A second wave of the coronavirus in Europe has forced Paris to shutter its iconic cafes Monday as the US presidential race was in disarray after Donald Trump checked himself out of hospital after Covid-19 treatment.
France reported nearly 17,000 new coronavirus cases on Saturday alone, the highest daily number since the country began widespread testing.
Tuesday’s shuttering of bars and cafes — seen by many as the essence of Parisian life — were “braking measures because the epidemic is moving too fast,” Paris police chief Didier Lallemant told journalists, adding that restaurants will remain open provided they respect new safety measures.
These will include providing sanitising hand gel, limiting patrons to six a table with at least a meter (about a yard) between seats, and allowing diners to remove their masks only for eating.
“It’s not going to work for small restaurants,” said the owner of a tiny Paris eatery that also operates as a cafe and a bar — depending on the time of day — as well as a tobacconist.
“Everybody is going have to crunch numbers: Is it worth staying open or not?” the owner, who gave his name only as Michel, told AFP.
Trump, on the other hand, seemed unfazed by the virus when he checked out of hospital after four days of emergency treatment for Covid-19, pulling off his mask the moment he reached the White House.
Before he left the Walter Reed military hospital, he tweeted that he would “be back on the Campaign Trail soon!!!”
He also told his supporters, “Don’t be afraid of Covid,” claiming to be feeling rejuvenated after his illness.
With the Republican’s tough election campaign in its final month, he and his advisors have sought to project a sense of continuity.
But the coronavirus has continued to ravage the US: New York governor Andrew Cuomo announced Monday that schools would temporarily close in nine neighborhoods experiencing an uptick in Covid-19 infections.
The areas include large Orthodox Jewish communities, who recently marked the Rosh Hashanah and Yom Kippur holidays.

- _Work task 1_: List every person the coronavirus report names.
- _Work task 2_: Write out the coronavirus report from "These will include" up to and including "only for eating.".
The lines after the coronavirus report are not needed for any of this work.

- _Material provided_:
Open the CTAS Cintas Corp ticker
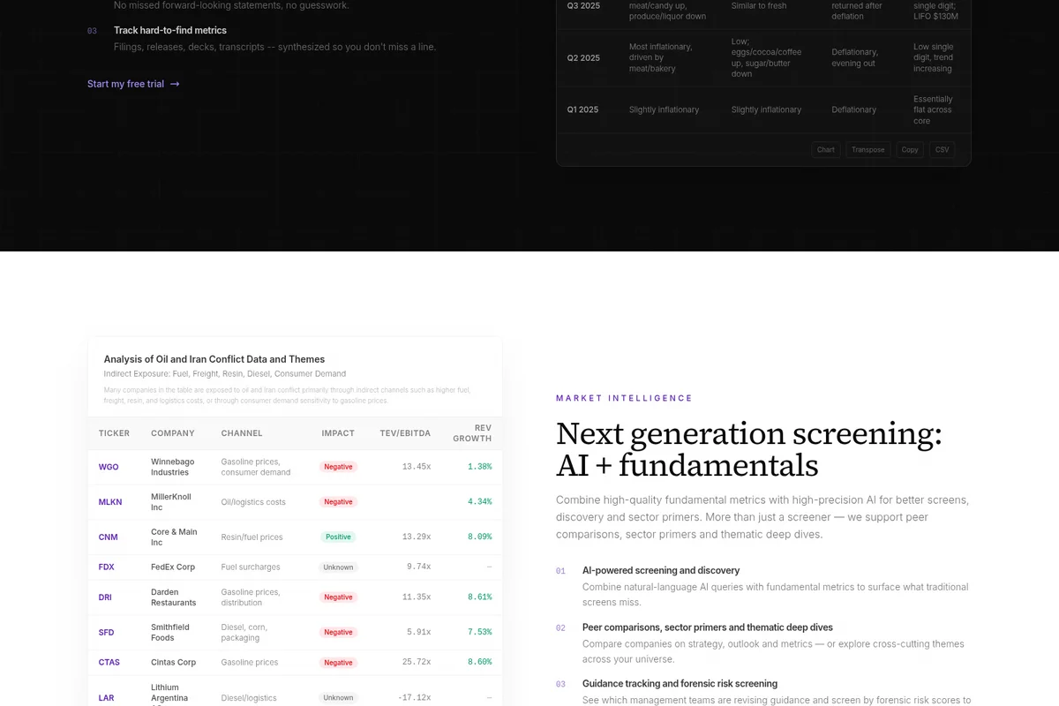Screen dimensions: 1059x706 pyautogui.click(x=109, y=662)
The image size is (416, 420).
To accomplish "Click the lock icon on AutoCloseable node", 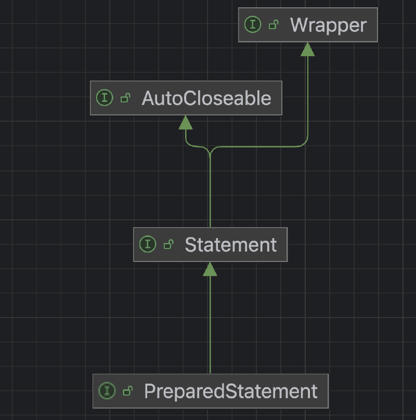I will coord(125,98).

- _Task response 1_: Donald Trump, Didier Lallemant, Michel, Andrew Cuomo

- _Task response 2_:
These will include providing sanitising hand gel, limiting patrons to six a table with at least a meter (about a yard) between seats, and allowing diners to remove their masks only for eating.